The exhibition traces the 20-year career of the Guatemalan artist Regina José Galindo by focusing on the ways in which each of her contacts with natural elements should be read from an intersectional and militant perspective. Among all the natural elements, the earth that gives the exhibition its title has its own particular status: Galindo’s approach eschews any essentialist declination of the relationship between the earth and the female body, anticipating and nonetheless influencing the most recent trends in ecofeminist artistic research. The exhibition displays the results of an approach that has evolved over the years, from the initial focus on Guatemalan socio-political issues to the site-specific attention to the contexts and communities with which the artist interacts.
Fondazione Sandretto Re Rebaudengo: “Backwards Ahead,” Lawrence Abu Hamdan’s “Air Pressure (A diary of the sky),” and Diana Policarpo’s “Liquid Transfers”
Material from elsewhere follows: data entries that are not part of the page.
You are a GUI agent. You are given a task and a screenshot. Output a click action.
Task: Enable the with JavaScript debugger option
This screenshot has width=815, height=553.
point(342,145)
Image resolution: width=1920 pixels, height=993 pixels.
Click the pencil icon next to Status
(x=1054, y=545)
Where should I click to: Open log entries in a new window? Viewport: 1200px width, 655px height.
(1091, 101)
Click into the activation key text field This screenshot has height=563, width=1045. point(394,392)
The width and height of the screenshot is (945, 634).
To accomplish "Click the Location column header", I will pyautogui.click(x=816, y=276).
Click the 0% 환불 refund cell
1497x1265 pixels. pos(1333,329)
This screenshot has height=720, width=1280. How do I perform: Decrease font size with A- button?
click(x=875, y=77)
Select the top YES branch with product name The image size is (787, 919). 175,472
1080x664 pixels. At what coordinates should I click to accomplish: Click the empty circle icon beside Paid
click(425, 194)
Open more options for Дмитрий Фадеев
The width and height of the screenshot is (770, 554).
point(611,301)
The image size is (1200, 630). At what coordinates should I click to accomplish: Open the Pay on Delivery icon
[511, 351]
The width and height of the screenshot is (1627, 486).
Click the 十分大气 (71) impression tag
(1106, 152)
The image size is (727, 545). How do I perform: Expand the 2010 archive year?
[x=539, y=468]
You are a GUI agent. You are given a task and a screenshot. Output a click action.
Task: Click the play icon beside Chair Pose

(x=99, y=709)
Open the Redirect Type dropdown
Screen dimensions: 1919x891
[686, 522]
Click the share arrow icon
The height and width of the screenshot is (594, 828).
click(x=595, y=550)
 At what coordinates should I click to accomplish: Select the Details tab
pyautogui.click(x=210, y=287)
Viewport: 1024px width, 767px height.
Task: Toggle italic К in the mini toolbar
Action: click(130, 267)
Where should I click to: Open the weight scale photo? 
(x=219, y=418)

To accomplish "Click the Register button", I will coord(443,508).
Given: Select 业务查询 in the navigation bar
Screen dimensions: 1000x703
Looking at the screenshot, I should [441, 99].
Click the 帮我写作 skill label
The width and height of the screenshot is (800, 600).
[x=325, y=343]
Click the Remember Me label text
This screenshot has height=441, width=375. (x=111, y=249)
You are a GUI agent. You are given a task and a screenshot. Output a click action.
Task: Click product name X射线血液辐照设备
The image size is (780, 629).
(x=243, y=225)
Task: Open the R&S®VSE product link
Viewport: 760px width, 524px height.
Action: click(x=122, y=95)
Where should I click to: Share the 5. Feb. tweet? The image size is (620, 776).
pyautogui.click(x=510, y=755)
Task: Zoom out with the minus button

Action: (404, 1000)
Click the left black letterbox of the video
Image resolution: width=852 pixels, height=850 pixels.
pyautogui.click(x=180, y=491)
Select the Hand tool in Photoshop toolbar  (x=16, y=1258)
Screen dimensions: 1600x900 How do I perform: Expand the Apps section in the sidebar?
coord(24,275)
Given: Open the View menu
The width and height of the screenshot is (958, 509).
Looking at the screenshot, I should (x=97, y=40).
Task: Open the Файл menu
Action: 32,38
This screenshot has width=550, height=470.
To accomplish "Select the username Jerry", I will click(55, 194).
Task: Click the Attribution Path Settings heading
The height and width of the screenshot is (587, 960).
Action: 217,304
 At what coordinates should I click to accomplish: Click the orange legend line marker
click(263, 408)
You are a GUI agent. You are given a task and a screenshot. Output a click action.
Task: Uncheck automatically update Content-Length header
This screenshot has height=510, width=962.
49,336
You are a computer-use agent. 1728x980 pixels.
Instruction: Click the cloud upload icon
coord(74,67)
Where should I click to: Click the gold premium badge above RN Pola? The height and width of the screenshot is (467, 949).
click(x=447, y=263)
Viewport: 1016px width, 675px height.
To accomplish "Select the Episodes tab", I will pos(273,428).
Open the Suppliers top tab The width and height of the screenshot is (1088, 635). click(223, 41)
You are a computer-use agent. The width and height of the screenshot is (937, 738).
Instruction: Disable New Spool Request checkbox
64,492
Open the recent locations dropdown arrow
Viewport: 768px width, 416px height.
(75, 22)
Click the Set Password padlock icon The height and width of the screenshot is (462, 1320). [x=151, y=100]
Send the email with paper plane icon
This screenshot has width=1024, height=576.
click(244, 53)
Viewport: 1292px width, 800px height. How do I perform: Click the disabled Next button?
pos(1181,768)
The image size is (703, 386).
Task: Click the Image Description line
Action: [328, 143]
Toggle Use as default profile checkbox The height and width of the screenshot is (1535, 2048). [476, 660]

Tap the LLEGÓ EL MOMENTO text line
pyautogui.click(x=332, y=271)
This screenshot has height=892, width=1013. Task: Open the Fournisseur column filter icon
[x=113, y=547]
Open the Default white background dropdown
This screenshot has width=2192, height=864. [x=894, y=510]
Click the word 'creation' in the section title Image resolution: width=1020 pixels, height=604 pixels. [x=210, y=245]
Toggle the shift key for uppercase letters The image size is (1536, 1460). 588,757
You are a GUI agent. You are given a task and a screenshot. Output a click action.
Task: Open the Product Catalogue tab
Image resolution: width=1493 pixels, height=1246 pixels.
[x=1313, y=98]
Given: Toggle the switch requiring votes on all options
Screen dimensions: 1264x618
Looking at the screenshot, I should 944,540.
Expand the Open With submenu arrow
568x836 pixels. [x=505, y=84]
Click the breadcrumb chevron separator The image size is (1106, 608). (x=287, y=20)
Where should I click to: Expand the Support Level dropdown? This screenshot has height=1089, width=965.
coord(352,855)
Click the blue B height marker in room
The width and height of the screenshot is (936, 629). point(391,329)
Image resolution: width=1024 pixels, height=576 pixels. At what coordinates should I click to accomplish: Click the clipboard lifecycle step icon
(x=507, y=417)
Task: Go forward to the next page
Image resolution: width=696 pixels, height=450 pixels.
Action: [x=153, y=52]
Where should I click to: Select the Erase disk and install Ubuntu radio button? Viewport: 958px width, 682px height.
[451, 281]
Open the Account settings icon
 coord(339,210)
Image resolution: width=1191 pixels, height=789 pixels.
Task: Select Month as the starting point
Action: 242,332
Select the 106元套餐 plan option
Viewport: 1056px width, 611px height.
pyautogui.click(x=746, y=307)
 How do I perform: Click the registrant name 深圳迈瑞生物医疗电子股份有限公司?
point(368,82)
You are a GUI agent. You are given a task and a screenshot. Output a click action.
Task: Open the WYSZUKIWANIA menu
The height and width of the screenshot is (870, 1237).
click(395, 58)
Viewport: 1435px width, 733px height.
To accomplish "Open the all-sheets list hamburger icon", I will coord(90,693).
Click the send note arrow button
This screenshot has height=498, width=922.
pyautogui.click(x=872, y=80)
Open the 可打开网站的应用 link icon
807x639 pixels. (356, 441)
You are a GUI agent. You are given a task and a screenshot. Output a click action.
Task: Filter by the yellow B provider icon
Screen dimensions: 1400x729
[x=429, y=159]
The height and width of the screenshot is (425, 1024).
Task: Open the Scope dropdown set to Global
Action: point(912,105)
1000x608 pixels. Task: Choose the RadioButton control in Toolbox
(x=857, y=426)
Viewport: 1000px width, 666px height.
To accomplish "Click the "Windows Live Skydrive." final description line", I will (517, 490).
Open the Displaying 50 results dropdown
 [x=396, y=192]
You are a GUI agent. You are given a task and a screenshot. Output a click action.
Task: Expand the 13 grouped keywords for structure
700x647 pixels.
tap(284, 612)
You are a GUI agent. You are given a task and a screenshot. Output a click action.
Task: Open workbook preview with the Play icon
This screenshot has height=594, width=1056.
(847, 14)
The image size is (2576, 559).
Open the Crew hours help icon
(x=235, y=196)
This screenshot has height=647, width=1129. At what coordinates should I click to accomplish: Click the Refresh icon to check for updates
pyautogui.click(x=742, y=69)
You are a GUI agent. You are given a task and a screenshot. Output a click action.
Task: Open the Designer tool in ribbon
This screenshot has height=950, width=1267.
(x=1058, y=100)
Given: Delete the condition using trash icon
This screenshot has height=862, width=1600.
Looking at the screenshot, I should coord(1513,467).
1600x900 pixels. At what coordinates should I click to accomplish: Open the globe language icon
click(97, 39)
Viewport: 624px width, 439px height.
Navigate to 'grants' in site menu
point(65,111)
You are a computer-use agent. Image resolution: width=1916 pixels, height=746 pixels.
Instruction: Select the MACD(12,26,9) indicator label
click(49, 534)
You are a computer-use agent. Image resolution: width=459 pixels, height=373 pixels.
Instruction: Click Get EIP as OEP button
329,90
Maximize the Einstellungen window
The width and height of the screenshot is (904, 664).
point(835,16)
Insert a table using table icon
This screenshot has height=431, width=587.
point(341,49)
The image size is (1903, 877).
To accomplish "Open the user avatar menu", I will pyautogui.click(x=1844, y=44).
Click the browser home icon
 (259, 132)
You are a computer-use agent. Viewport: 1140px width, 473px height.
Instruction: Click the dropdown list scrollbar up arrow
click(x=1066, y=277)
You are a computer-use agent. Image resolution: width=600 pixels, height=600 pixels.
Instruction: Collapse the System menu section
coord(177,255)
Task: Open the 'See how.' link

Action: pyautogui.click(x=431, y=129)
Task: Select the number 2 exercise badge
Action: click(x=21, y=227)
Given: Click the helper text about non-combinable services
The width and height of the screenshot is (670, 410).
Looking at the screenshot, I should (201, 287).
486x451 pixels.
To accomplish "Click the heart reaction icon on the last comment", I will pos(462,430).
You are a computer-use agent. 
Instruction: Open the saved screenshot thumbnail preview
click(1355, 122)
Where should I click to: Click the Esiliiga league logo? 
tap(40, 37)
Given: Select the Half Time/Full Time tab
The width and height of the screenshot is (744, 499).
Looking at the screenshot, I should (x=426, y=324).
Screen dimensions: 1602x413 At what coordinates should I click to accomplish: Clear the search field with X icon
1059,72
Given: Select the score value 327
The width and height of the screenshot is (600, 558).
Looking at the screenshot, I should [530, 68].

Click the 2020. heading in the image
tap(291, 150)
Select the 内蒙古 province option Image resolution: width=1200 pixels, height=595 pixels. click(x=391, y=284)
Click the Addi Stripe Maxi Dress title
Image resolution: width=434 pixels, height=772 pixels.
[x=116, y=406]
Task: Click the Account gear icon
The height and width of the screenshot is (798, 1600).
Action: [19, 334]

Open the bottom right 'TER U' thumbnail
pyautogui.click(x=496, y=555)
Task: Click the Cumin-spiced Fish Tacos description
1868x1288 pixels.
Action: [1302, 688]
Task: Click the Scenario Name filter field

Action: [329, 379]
The “Backwards Ahead” exhibition, which features a selection of works that are related to the concepts of time, history, and evidence, is one of three new exhibitions on display at the Fondazione Sandretto for the art week. The artists in the show challenge the idea of linear time that underlies the Western sense of history through the languages of sculpture, installation, and photography. The second exhibition, “Air Pressure (A diary of the sky),” by Lawrence Abu Hamdan, was organized by Irene Calderoni and Amanda Sroka. It examines the Lebanese airspace, particularly the pervasive and severe noise pollution that affects Lebanese people’s quality of life and is referred to by the artist as “atmospheric violence.” The sky over Lebanon is invaded daily by a foreign power as unauthorized planes and drones of the Israeli defence forces carry out an ephemeral occupation of the sky, constant oppression from above producing acoustic frequencies that are physically and psychologically aggressive. Portuguese artist Diana Policarpo presents the “Liquid Transfers.” Her practice traverses the various disciplines of history, cultural anthropology, and biogenetics, combining the genre of documentary together with speculative fiction. “Liquid Transfers” is a multichannel audio video installation that follows the video essay format. The work constitutes a new episode of long-term research of the artist devoted to the universe of mushrooms and the economic, social, and political implications of their use throughout modern and contemporary history.